Appelin-Williams’ work has been widely exhibited in San Antonio, Austin and beyond. The list of group and solo shows she’s been in is two and a half pages long, including a show in Kenya. With a keen interest in public art, Appelin-Williams has also served on several municipal committees and review boards in charge of public art, as well as created sculptures that adorn several local public spaces.

Near-death experience changed her focus

Growing up in a still segregated society, Appelin-Williams never set foot in a museum until her French high school teacher introduced her to one. She quickly became aware that there were no black artists either in the museums or in library books. It wasn’t until she went to college and met the celebrated black painter John Biggers that a whole new world opened up for her. Still, she pursued a pre-med education for a while before dropping out of college to get married to a military man. Thanks to his military assignment in Greece, the young woman who loved art had ample opportunities to expand her horizons. But it wasn’t until years later that she finally got a degree in art from the University of the Incarnate Word. She followed that up with a master’s in urban studies from Trinity. For a couple of decades, however, Appelin-Williams worked in a variety of jobs, including seven years as the development director for the Blue Star Contemporary Art Center, while engaging in art in her free time. That all changed in 2007, when she almost died from an asthma attack. At the time, she was under a lot of stress juggling her many roles and duties, including the installation of a public art sculpture called Tree of Life that she had created with studio mate and metal artist James Hendricks.

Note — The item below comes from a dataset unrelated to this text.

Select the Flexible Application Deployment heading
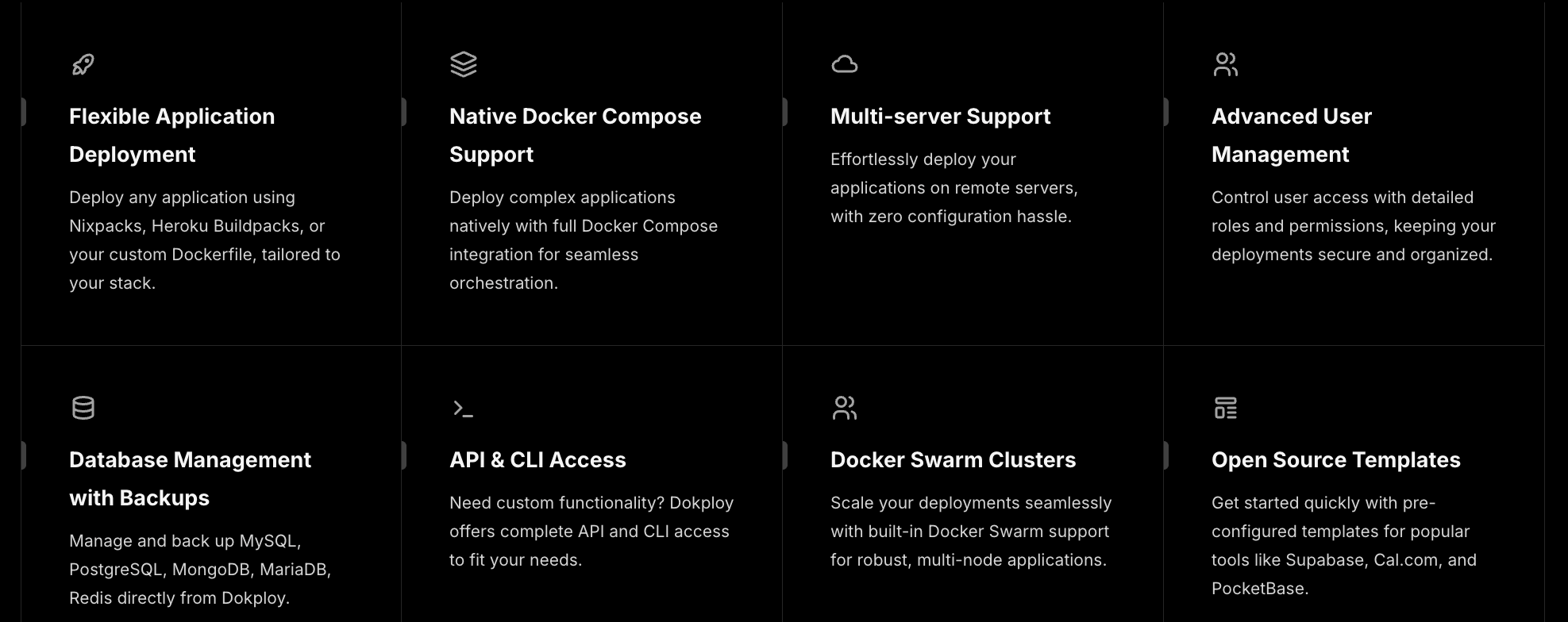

“I felt an attack coming on, and I drove myself to the ER but once there, in the parking lot, I couldn’t even walk to the door,” she recalls. Rescued by the medical personnel, she was eventually transferred by ambulance to the Santa Rosa Hospital. In the middle of telling her daughter what needed to be done before the unveiling of the Tree of Life, she stopped breathing and ended up on life support for a week. “I remember having a conversation with Linda Pace, Reginald Rowe (both deceased) and a third (indistinct) person; we were all in the Rothko Chapel in Houston, talking together,” she says, referring to a mental experience she had while still unconscious. “Finally, Linda turned toward me and said, ‘You are not ready yet,’ and that was the day they took me off life support.” Two days later, she watched the dedication of her sculpture on TV while recuperating in the hospital.

That’s when she quit her last job (for the Alameda Museum) and decided to focus on art full time. Her latest finds are shallow baker crates that she uses as frames for a new series of paintings dealing with the restrictive symbols of women’s lives, from corsets to bizarre contemporary footwear designed by men who don’t have to wear it. She is also using a new painting medium called encaustic, or hot wax painting. But her near-death experience has taught her to take life as it comes, one day at a time. “It’s great,” she notes happily. “I do what I want to do when I want to do it. I call it ‘going through puberty my way.’ Yes, I would like to be in the San Antonio Museum of Art or in the Smithsonian, but if it doesn’t happen, I am fine with that.”

A minute or two later, however, she admits to having an ambitious dream: “There’s a monument I would love to create, a monument to Cathay Williams, the first and only female Buffalo Soldier, who had to hide that she was a woman.” And she would like to build that monument in Washington, D.C.